Who benefits when a manager sponsors someone more junior and offers the person guidance, advocacy and support? If you answered the “protégé,” you’d be only getting it half right.
“Sponsorship” — a relationship in which an established or rising leader picks a talented junior employee and develops that person’s career — certainly does boost the protégé, who is given access to the sponsor’s experience and connections. But data shows that the sponsor also gains enormous value from this relationship. According to a national survey conducted for my new book, “The Sponsor Effect: How to Be a Better Leader by Investing in Others,” senior-level managers who have a protégé are 53% more likely to report having received a promotion in the previous two years. Entry-level managers who have a protégé are 60% more likely to have received a stretch assignment.
Among survey respondents, who ranged from entry-level managers to CEOs, 39% of those with a protégé deemed themselves “satisfied with their professional legacies” at this moment in their careers. Only 25% of those who didn’t have protégés said the same.
The benefits of sponsorship don’t accrue to managers and executives who merely mentor someone more junior. A mentor offers advice and perhaps an introduction or two for the mentee; the mentee listens politely and says thank you. Sponsors and protégés, on the other hand, are both working for each other’s success. It’s that active investment from both sides that makes the relationship so mutually beneficial.
Consider Lou Aversano, the chief client officer for the Ogilvy Group in New York. Aversano is already high up in the advertising world — but it’s a world with increasingly shaky foundations. As consumers spend more time online, and as traditional clients request new alternatives to keeping firms on long-term retainers, ad agencies have had to reinvent themselves.
“You have to be willing to burn your lifeboats before someone burns them for you,” Aversano said about the industry in a conversation with me. Yet he admits that it’s often hard for veterans, who built their success the old-fashioned way, to come up with ideas to change it all up. “We see things from a certain height, and we have biases based on our legacy,” he said.
For Aversano, the answer was a protégé: a younger worker whose career he would personally invest in, and who he could count on for strong performance, loyalty and a new view of the ad world. To find that protégé, he tapped Ogilvy’s young professionals network. He and other senior leaders worked with its 100 members (who have an average age of 27) on ideas to transform the agency — and they observed and guided these young employees closely. It took time, but Aversano found the person he was looking for: a young man named Ben Levine. Levine has since helped Aversano create a new staffing structure, a new path to growth and (for both Aversano personally and the firm) a conduit to a younger generation’s ways of thinking and working.

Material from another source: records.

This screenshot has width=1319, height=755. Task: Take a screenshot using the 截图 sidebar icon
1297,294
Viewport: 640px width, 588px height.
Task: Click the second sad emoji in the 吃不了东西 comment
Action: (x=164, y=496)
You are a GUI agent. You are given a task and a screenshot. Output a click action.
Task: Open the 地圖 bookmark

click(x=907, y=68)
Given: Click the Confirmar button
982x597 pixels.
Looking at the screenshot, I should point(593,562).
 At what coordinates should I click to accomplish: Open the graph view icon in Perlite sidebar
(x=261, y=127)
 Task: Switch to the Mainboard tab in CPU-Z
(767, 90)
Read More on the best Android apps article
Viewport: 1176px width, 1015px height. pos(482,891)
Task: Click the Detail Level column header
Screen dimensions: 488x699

Protégés don’t have to be younger than you or a fresh face in the industry. What defines a good protégé is that the person works effectively and loyally for you, and has the ability to expand your worldview or skill set. That last part usually means someone who differs from you in gender, ethnicity, sexual orientation, professional background, management style or life experience. I’ve seen, for example, sponsors gain access to new markets through a protégé who understands women’s health care priorities, Latin American cultural sensibilities or the LGBTQ community’s financial planning needs. I’ve also seen men and women rise to become CEOs of giant enterprises with the help of protégés who extend their reach and fill their knowledge and skill gaps.
Of course, sponsorship does involve risk. Miscommunication can occur, especially when your protégés are (as they often should be) different from you. It can also be tricky not to let the relationship take up too much time — your protégé should do most of the work. Then there’s the risk of a protégé, in whom you’ve invested time, responsibilities and reputational capital, letting you down by failing to increase the bottom line, impress important stakeholders or reduce your workload. Some protégés even betray their sponsor’s trust.
But done right, the benefits of having a junior talent who works on your behalf, performing tasks for which you lack the time, skills or inclination, are simply too great to ignore. Savvy sponsors can mitigate the risks of investing in a protégé by following seven steps:
— IDENTIFY: Know what to look for in potential protégés, starting with performance and trustworthiness.
— INCLUDE: Look for protégés who are different from you, whether in mindset (often from having a different domain of knowledge or belonging to a different generation) or in gender, ethnicity or sexual orientation.
— INSPIRE: Ensure that the values of your protégés align with your own, and use their ambitions to help them advance in their careers.
— INSTRUCT: Help your protégés fill their knowledge or skill gaps.
— INSPECT: Continuously evaluate the performances of your protégés.
— INSTIGATE A DEAL: When you are confident that the protégés are delivering value, ask them how you can add value to their careers in return.
— INVEST IN THREE WAYS: Invest your capital, clout and cover. Endorse and advocate vigorously for your protégés and speak up for them when they need it.
Whether you’re a midlevel manager looking to make your name or a senior executive looking to expand your productivity and the reach of your influence, a protégé can be the answer.